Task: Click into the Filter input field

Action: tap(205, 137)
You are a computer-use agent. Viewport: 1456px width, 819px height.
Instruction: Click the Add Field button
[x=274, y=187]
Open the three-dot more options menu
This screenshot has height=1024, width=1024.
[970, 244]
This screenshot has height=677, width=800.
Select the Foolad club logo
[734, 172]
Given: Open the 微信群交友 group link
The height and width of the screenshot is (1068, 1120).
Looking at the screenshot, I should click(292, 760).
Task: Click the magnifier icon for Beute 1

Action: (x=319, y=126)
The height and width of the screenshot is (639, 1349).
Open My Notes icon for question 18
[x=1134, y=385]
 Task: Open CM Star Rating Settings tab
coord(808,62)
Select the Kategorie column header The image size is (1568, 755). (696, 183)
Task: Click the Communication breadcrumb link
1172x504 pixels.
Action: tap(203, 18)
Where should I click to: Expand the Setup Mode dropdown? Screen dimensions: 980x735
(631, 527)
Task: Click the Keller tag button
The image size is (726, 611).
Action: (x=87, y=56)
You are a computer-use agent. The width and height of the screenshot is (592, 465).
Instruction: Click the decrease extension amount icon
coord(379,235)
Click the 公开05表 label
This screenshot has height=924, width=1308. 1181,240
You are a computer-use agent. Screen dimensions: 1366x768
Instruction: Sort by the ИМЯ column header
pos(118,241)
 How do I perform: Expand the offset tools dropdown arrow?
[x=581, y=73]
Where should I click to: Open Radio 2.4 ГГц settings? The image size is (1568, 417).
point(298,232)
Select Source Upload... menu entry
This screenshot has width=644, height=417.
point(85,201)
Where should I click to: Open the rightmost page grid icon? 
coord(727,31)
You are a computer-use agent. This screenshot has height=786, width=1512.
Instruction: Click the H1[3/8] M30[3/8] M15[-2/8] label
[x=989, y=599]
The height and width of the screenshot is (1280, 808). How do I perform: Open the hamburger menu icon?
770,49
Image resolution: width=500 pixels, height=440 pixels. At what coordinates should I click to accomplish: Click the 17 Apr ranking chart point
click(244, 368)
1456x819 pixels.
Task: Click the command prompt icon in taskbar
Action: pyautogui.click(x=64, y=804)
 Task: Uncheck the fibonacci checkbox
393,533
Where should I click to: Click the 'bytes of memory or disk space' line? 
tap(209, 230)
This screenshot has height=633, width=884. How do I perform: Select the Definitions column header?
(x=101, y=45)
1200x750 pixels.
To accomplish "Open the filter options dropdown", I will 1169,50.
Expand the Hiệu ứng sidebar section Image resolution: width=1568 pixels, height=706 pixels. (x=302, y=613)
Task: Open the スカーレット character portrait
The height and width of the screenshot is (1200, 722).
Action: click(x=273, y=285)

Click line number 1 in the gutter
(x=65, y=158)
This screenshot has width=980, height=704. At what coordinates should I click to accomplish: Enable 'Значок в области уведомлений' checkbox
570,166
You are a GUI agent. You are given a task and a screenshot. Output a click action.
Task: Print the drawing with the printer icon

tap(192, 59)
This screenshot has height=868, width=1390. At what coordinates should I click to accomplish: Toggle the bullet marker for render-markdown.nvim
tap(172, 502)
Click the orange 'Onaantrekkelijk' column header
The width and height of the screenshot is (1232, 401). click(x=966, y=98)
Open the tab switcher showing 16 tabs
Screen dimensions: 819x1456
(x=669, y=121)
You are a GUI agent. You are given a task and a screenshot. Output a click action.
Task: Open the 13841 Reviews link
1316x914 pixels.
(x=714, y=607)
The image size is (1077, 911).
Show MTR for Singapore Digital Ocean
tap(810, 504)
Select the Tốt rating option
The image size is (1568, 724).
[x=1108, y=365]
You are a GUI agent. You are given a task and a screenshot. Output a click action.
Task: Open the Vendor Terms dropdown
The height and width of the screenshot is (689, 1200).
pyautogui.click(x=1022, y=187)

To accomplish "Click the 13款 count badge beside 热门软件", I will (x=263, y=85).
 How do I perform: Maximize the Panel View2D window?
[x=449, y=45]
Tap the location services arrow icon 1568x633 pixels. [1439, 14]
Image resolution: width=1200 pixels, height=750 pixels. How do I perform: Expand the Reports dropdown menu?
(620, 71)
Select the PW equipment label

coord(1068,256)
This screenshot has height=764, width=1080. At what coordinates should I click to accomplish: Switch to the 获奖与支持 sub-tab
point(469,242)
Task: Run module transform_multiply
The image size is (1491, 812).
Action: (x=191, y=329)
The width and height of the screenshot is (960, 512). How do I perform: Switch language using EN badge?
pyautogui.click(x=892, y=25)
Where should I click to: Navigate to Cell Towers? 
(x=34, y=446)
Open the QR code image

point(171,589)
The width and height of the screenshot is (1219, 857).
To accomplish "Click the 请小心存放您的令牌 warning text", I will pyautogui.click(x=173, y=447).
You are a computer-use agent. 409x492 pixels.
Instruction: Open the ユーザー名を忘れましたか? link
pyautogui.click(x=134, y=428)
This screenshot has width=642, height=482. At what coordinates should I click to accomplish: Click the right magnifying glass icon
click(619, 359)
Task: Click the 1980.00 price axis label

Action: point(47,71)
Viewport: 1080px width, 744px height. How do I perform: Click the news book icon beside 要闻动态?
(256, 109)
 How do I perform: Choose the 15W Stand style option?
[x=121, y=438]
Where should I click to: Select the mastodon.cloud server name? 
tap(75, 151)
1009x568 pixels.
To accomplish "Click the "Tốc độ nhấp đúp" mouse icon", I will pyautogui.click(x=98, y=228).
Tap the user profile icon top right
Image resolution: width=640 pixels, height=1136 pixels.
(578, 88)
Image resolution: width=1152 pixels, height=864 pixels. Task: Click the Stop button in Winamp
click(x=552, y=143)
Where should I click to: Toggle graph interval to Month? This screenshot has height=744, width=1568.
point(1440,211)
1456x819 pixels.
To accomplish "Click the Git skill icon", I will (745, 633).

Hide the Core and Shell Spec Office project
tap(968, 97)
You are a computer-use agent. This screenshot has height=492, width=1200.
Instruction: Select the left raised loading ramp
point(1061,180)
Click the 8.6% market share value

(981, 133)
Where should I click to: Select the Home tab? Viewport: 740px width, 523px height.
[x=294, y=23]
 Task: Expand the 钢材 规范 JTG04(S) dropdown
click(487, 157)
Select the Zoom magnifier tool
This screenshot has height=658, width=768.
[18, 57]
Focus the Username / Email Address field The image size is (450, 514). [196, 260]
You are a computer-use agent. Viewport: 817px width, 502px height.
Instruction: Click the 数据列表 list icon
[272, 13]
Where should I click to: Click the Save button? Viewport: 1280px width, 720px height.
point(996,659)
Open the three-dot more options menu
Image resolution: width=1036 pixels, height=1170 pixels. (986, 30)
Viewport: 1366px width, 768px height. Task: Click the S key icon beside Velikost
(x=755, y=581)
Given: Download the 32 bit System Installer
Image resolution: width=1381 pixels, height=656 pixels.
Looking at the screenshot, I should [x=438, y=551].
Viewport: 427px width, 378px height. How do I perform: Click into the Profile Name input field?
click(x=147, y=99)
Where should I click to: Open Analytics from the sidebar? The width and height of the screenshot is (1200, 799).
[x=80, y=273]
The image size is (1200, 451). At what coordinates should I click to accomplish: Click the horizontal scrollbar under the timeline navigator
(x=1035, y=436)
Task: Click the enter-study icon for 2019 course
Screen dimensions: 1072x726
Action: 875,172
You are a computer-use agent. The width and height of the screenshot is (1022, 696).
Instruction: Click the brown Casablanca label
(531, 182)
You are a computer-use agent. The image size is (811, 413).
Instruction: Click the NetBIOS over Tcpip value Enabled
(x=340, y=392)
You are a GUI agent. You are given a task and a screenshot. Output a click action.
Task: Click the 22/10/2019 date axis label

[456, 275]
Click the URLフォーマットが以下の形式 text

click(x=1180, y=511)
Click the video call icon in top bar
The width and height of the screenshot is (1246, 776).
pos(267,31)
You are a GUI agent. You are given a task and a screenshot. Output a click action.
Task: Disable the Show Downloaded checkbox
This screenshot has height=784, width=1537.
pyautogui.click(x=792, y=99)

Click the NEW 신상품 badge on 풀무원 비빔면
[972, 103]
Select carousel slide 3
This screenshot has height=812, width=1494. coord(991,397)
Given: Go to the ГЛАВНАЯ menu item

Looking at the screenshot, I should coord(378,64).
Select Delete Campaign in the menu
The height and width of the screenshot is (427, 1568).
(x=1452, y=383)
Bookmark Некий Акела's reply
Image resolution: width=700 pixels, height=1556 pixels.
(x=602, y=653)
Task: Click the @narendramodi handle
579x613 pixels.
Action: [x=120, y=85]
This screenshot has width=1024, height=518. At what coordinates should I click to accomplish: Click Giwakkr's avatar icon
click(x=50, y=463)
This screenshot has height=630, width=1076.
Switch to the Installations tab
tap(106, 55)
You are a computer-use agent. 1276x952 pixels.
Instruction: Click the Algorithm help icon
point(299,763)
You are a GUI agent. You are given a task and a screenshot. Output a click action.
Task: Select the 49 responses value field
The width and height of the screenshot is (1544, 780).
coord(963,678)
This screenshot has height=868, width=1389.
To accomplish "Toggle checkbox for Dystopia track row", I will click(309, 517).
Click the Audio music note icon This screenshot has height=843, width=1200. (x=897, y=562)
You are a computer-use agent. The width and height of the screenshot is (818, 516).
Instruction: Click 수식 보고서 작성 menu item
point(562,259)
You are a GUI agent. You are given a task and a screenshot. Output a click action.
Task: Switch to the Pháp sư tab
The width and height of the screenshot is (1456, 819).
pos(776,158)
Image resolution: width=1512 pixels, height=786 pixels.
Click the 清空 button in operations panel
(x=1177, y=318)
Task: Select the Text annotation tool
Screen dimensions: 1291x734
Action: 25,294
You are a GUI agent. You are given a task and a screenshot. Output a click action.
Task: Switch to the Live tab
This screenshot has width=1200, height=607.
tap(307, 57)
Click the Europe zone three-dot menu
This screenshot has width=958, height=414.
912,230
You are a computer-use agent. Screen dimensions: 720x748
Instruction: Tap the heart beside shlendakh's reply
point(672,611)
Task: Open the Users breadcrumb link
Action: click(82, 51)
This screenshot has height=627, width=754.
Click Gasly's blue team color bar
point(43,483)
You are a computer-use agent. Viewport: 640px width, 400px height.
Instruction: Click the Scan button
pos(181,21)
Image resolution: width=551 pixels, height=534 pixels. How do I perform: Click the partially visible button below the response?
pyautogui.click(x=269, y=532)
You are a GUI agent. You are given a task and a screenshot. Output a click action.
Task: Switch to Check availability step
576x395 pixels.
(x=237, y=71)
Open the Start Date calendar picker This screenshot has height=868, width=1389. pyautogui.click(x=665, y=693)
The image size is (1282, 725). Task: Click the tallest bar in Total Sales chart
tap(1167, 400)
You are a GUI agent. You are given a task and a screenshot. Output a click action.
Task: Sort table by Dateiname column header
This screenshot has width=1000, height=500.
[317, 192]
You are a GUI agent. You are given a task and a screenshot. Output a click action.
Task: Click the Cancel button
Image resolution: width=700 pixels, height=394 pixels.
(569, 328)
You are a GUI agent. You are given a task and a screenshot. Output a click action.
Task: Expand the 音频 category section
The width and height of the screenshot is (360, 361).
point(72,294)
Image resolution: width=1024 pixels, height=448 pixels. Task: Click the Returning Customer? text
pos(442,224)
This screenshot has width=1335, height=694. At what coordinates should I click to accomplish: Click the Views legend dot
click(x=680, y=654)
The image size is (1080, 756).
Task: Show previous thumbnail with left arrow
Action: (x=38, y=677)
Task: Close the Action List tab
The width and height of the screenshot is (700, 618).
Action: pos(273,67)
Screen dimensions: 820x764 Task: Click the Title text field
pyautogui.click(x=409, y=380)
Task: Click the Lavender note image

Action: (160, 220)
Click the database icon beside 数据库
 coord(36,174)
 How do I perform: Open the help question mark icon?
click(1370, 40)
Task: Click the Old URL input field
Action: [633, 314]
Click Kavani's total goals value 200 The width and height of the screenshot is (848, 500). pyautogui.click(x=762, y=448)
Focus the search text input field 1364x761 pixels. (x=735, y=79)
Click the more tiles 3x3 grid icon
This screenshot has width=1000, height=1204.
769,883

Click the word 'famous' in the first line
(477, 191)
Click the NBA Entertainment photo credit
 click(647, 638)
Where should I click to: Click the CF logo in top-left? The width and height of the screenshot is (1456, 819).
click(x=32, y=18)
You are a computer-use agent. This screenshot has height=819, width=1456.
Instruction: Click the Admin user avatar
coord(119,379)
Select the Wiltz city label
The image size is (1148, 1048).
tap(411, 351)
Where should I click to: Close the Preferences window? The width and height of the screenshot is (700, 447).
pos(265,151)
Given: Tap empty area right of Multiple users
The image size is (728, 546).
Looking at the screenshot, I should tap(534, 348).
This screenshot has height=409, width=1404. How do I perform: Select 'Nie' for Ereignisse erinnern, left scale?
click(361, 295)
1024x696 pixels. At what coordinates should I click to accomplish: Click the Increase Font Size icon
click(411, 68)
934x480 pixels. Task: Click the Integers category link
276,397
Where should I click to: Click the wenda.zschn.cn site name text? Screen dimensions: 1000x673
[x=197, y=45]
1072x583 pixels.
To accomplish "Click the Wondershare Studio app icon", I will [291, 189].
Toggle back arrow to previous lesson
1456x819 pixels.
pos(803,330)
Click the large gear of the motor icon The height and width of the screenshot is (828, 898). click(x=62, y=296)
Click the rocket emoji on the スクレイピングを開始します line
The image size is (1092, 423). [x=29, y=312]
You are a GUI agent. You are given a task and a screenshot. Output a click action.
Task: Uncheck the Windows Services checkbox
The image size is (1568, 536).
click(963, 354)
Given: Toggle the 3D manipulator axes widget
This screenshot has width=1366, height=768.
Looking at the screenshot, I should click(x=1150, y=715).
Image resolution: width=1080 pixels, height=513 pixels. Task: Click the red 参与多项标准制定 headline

----

### PROBLEM
Starting at the line that contains "How do I perform: Expand the offset" and ending at the line that contains "point(85,201)", change "dropdown arrow" to "drop-down arrow". Return only those lines, with everything else left the same.

### RESULT OF THE EXERCISE
 How do I perform: Expand the offset tools drop-down arrow?
[x=581, y=73]
Where should I click to: Open Radio 2.4 ГГц settings? The image size is (1568, 417).
point(298,232)
Select Source Upload... menu entry
This screenshot has width=644, height=417.
point(85,201)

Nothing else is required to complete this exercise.